On Friday, she finally forced her feuding cabinet ministers to choose between backing her most detailed proposals for the future trade relationship with the EU, or quitting.
But, after initially agreeing to support May’s proposals, Foreign Secretary Boris Johnson and Brexit Secretary David Davis resigned in a dramatic 24 hours over Sunday night and into Monday. Other senior government figures, including Davis’s deputy Steve Baker, also quit because they disagree with May.
In an attempt to win cross-party backing, May’s team have begun briefing the main opposition Labour Party, apparently in the hope of being able to persuade them to support her plans. This has further fueled the Tory infighting.
“It’s possible that the prime minister might have difficulty in the autumn with a deal and might need Labour support,” pro-EU Tory Dominic Grieve said in an interview. “We are facing a very big challenge, indeed a potential very big political crisis.”

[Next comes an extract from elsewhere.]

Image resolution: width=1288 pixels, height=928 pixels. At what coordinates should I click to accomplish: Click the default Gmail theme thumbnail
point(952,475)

Grieve’s colleague Richard Drax, who wants a clean break with the EU, warned that “any government” that seeks opposition support to quell an internal revolt “falls.” He added: “If Mrs. May is trying to warm up the Labour Party to get this through this autumn, I would personally be very disappointed -- and that’s putting it mildly.” She could end up with 100 Tories against her and that “would tear the government apart.”
Labour leader Jeremy Corbyn wants to keep the U.K. even more closely tied to the EU than May proposes, and his colleagues think he would rather trigger a new election than back any Brexit deal that she secures. That would still leave May’s plans without enough backing to pass a vote in Parliament.
“Corbyn’s allies believe the prospect of a general election has been brought nearer by the resignations of Johnson and Davis, which will also likely embolden more Tory Brexiteers to vote against May’s deal,” said Mujtaba Rahman, Eurasia Group managing director.
But Tories say legally they would have to vote for an election earlier than the scheduled date of 2022, and they won’t do that, Rahman said. “Therefore, while an early general election is more likely than it was,” on balance, “it remains unlikely for now.”